Amazon has been pumping up its A9 search engine this week. It’s been getting stacks of press, and I even noticed this evening that an A9 search box has replaced the standard Google search box over at IMDB. (Probably not surprising, since Amazon owns IMDB, too.)
I remember taking a look at A9 when they soft-launched the beta earlier this year, and thinking, “meh.” Looking at it now, though, they’ve really thrown some coals on the fire. Multiple lists of search results on a single page make it a power searcher’s dream. It makes heavy use of personalisation, automatically keeping track of your search history. And if you install the A9 toolbar, it will even provide the “Personal Search” functionality I was so interested in having back in February:
“With the A9 Toolbar all your web browsing history will be stored, allowing you (and only you!) to retrieve it at any time and even search it”
The only problem is, now that it’s here, I feel somewhat reluctant to actually use it.
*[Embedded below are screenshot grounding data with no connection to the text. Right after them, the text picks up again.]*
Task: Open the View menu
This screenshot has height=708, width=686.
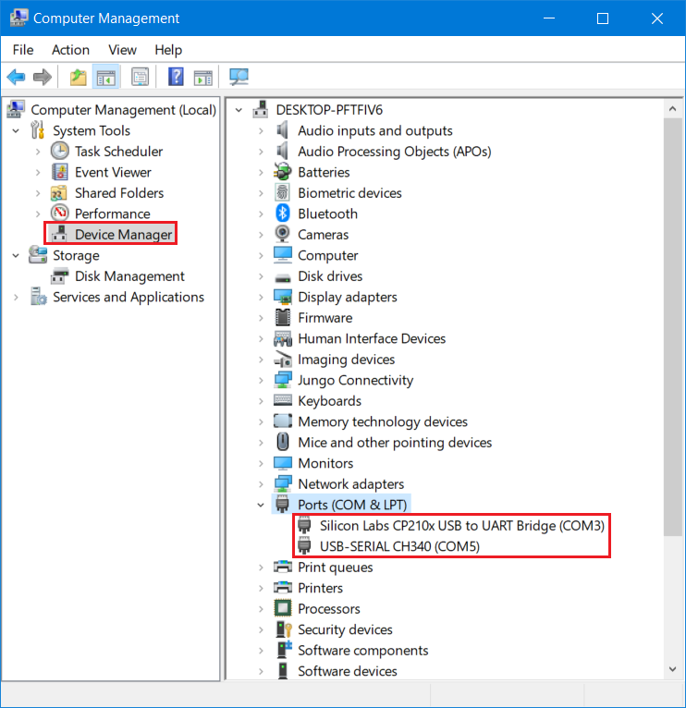Action: coord(122,50)
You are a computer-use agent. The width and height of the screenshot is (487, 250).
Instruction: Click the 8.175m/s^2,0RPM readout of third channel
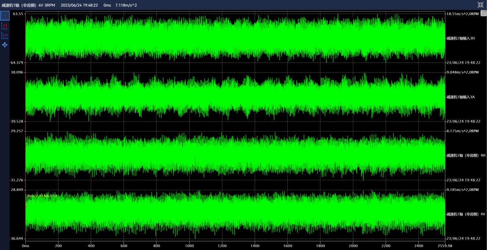click(x=462, y=131)
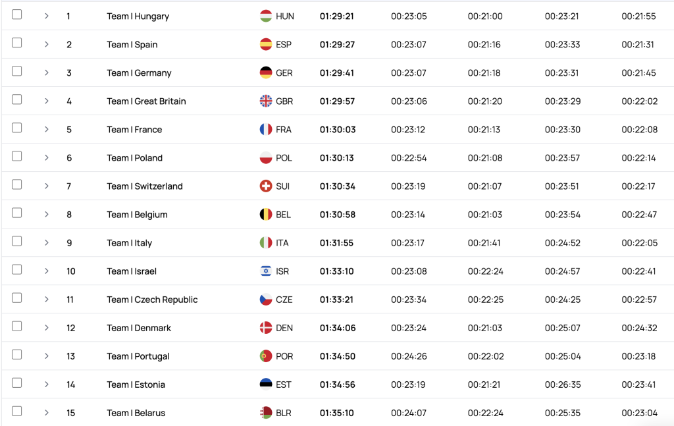Click the Czech Republic flag icon

pos(266,300)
“PLEASE NOTE THAT A9.COM IS A WHOLLY OWNED SUBSIDIARY OF AMAZON.COM, INC. IF YOU HAVE AN ACCOUNT ON AMAZON.COM AND AN AMAZON.COM COOKIE, INFORMATION GATHERED BY A9.COM, AS DESCRIBED IN THIS PRIVACY NOTICE, MAY BE CORRELATED WITH ANY PERSONALLY IDENTIFIABLE INFORMATION THAT AMAZON.COM HAS AND USED BY A9.COM AND AMAZON.COM TO IMPROVE THE SERVICES WE OFFER.”
I was a little bit freaked out when I visited A9 earlier in the week and found the “Hello Mr Martin Sutherland” welcome message at the top of the screen. I didn’t remember ever signing up with A9, and a quick look through my password safe showed that I didn’t have a separate user name for it. But because A9 is an Amazon subsidiary, they share their cookies, and so they can use my Amazon login to identify me.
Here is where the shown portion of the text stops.